What is asked
Give the part of the items that opens with the line containing "Click the next page arrow" and runs through the end of the items as a Markdown table with the columns Row and Item line, one numbered row per line, skipping blank lines and leaving the pictures out.

==========

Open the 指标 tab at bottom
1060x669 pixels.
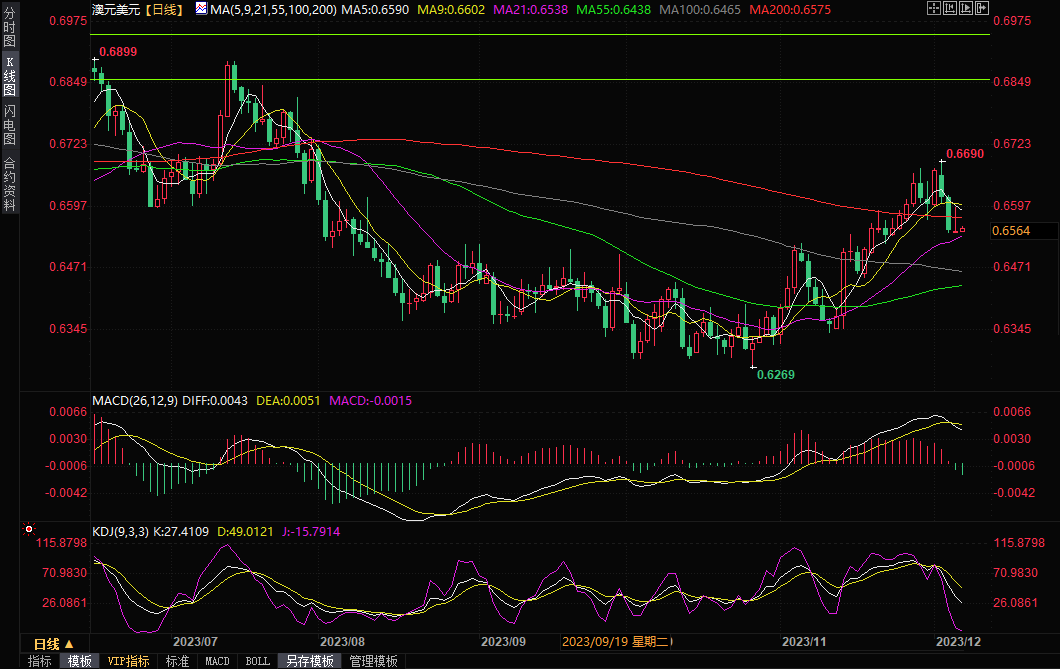click(x=40, y=661)
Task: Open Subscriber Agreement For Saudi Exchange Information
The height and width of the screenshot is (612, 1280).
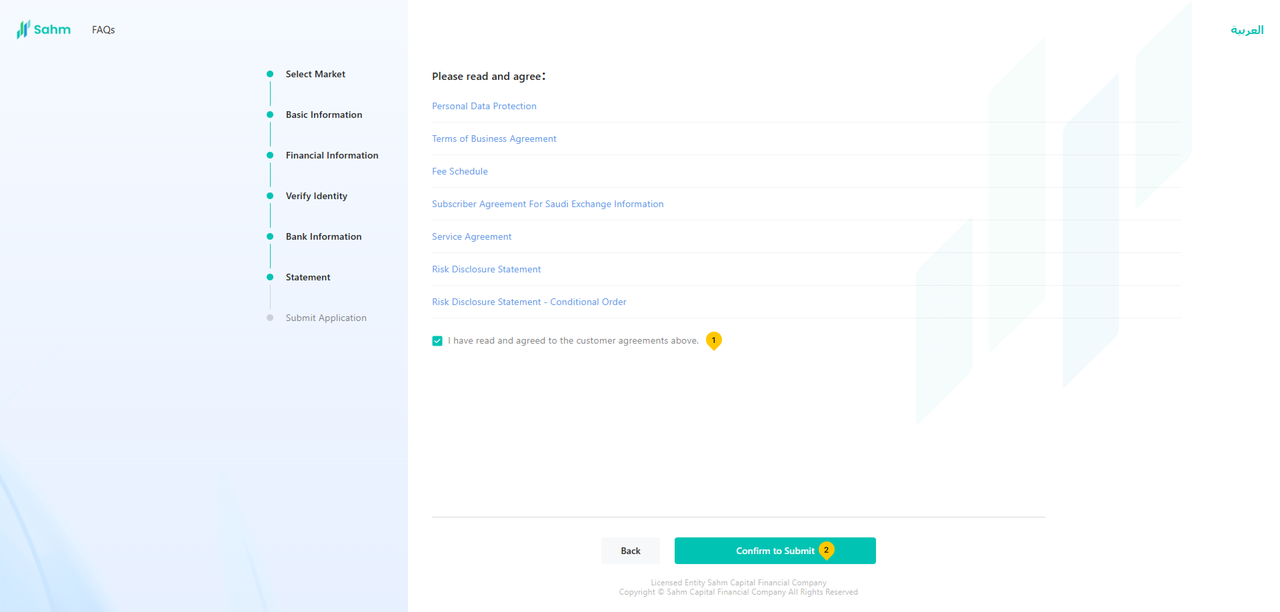Action: (547, 204)
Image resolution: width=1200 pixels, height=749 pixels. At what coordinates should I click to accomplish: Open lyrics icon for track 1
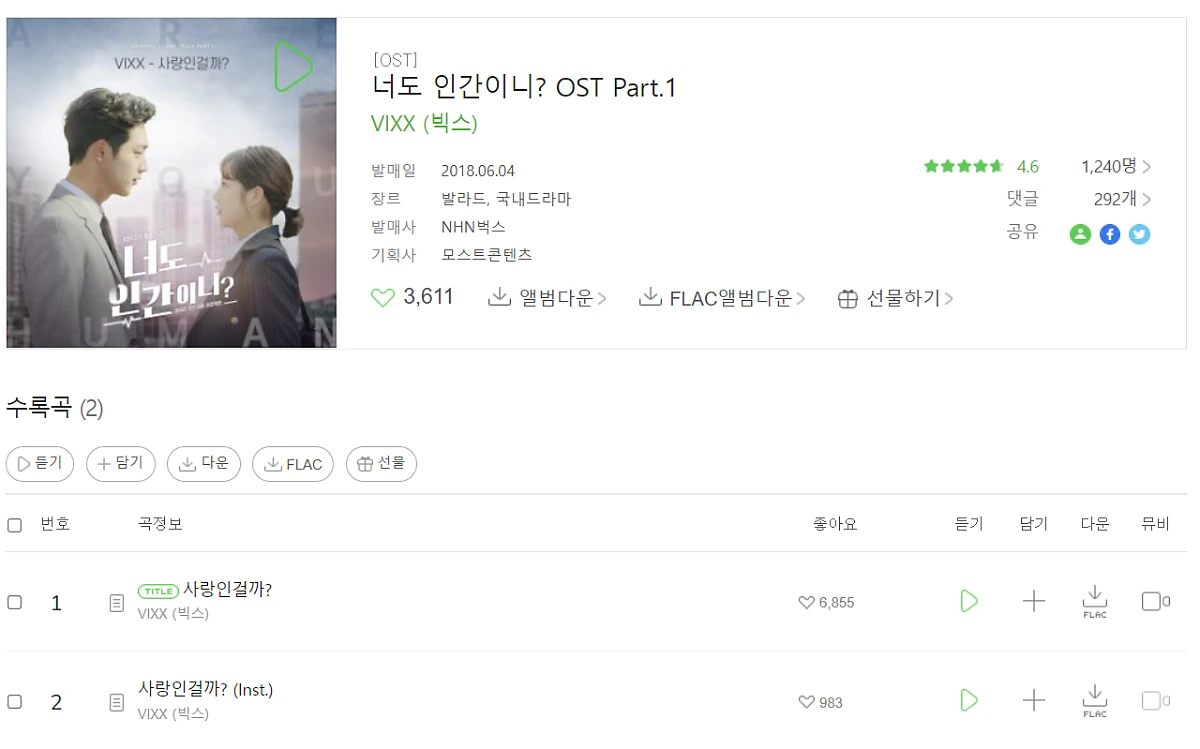[117, 603]
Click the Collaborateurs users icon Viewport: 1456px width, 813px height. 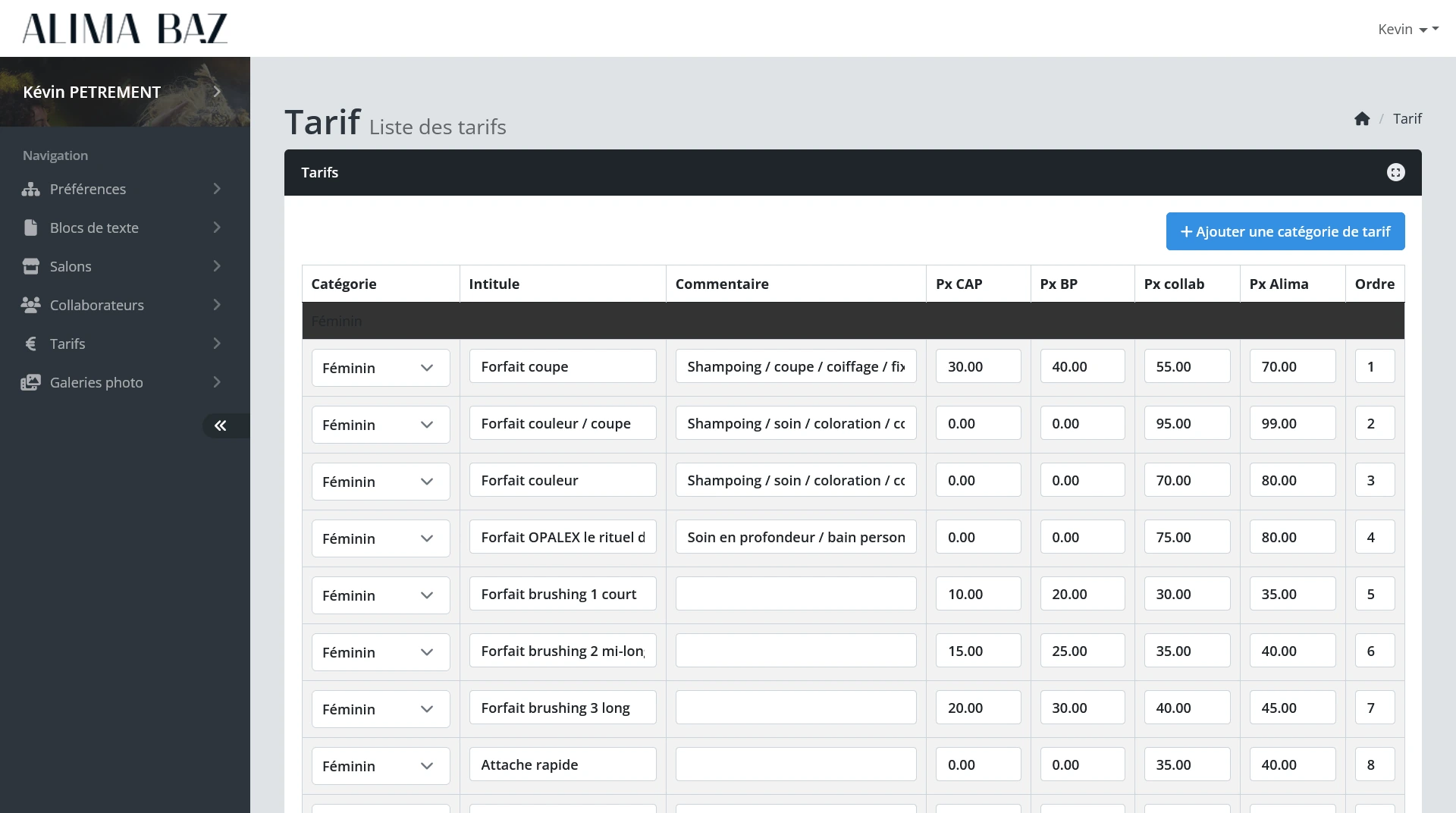(x=30, y=306)
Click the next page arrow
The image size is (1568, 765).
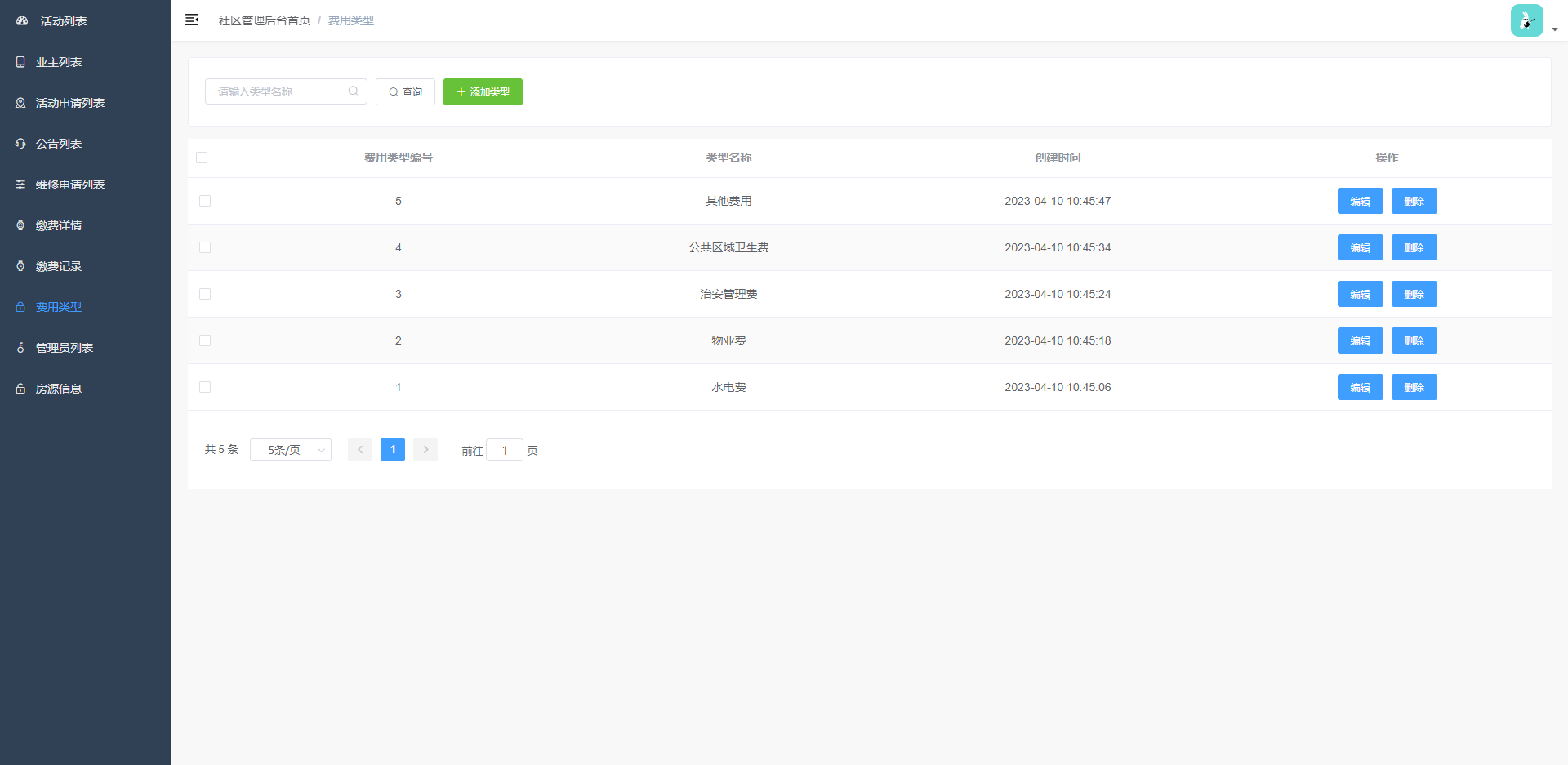pos(425,450)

==========

Output for this task
| Row | Item line |
|---|---|
| 1 | Click the next page arrow |
| 2 | The image size is (1568, 765). |
| 3 | pos(425,450) |